**TASK DESCRIPTION:** Rename "Viewport" to "Display area" in the material, starting at the line containing "Select the Oracle engine radio button" and ending at the end of the material, and give those lines again with everything else unchanged.

Text and item location entries:
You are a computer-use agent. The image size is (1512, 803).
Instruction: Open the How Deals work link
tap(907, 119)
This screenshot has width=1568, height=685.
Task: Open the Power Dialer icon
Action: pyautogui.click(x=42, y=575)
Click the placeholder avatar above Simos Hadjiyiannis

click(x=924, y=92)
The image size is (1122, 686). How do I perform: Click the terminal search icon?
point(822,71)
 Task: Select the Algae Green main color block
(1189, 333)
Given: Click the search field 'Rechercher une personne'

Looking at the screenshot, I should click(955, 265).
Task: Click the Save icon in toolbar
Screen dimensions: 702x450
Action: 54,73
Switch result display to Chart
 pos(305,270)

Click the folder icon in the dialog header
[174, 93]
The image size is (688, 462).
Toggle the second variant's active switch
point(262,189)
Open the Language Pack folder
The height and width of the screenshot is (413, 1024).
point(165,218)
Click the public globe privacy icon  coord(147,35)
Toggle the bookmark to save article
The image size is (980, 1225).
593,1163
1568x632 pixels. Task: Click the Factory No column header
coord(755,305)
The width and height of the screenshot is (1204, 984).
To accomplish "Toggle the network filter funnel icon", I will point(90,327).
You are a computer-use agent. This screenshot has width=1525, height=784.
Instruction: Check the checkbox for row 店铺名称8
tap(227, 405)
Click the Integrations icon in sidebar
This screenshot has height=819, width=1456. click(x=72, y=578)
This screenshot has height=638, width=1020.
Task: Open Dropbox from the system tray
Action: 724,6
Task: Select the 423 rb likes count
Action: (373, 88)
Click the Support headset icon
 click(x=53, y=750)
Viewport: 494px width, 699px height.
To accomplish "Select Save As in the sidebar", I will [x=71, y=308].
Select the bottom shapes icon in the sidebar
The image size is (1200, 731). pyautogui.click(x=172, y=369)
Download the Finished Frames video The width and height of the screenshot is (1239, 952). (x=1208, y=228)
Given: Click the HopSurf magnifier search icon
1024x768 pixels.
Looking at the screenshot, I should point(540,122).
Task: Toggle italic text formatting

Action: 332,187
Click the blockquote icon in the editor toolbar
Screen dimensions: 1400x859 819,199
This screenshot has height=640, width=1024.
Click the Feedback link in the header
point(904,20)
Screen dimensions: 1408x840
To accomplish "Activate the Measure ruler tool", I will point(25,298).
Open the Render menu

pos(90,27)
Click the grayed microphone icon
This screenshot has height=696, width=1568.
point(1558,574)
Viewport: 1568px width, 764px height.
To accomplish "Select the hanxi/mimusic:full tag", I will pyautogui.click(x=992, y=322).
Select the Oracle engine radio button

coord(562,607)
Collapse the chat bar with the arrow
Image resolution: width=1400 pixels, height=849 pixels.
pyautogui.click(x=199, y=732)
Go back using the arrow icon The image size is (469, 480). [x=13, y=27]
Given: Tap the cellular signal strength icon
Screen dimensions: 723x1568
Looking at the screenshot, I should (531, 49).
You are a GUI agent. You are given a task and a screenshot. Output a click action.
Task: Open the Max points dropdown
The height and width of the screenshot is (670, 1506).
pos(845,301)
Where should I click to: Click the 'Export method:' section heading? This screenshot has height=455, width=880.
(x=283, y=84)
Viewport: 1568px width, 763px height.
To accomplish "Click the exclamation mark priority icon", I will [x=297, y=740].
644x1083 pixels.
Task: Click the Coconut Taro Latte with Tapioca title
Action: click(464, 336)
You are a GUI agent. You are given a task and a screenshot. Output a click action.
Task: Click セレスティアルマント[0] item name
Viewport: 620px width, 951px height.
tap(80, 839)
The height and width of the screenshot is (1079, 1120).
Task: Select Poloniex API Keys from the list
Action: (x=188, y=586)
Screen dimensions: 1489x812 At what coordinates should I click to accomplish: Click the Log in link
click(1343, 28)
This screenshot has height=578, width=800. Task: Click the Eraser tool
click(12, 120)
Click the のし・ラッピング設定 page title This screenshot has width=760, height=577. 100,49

**TASK RESULT:**
Select the Oracle engine radio button

coord(562,607)
Collapse the chat bar with the arrow
Image resolution: width=1400 pixels, height=849 pixels.
pyautogui.click(x=199, y=732)
Go back using the arrow icon The image size is (469, 480). [x=13, y=27]
Given: Tap the cellular signal strength icon
Screen dimensions: 723x1568
Looking at the screenshot, I should (531, 49).
You are a GUI agent. You are given a task and a screenshot. Output a click action.
Task: Open the Max points dropdown
The height and width of the screenshot is (670, 1506).
pos(845,301)
Where should I click to: Click the 'Export method:' section heading? This screenshot has height=455, width=880.
(x=283, y=84)
Display area: 1568px width, 763px height.
To accomplish "Click the exclamation mark priority icon", I will [x=297, y=740].
644x1083 pixels.
Task: Click the Coconut Taro Latte with Tapioca title
Action: click(464, 336)
You are a GUI agent. You are given a task and a screenshot. Output a click action.
Task: Click セレスティアルマント[0] item name
Display area: 620px width, 951px height.
tap(80, 839)
The height and width of the screenshot is (1079, 1120).
Task: Select Poloniex API Keys from the list
Action: (x=188, y=586)
Screen dimensions: 1489x812 At what coordinates should I click to accomplish: Click the Log in link
click(1343, 28)
This screenshot has height=578, width=800. Task: Click the Eraser tool
click(12, 120)
Click the のし・ラッピング設定 page title This screenshot has width=760, height=577. 100,49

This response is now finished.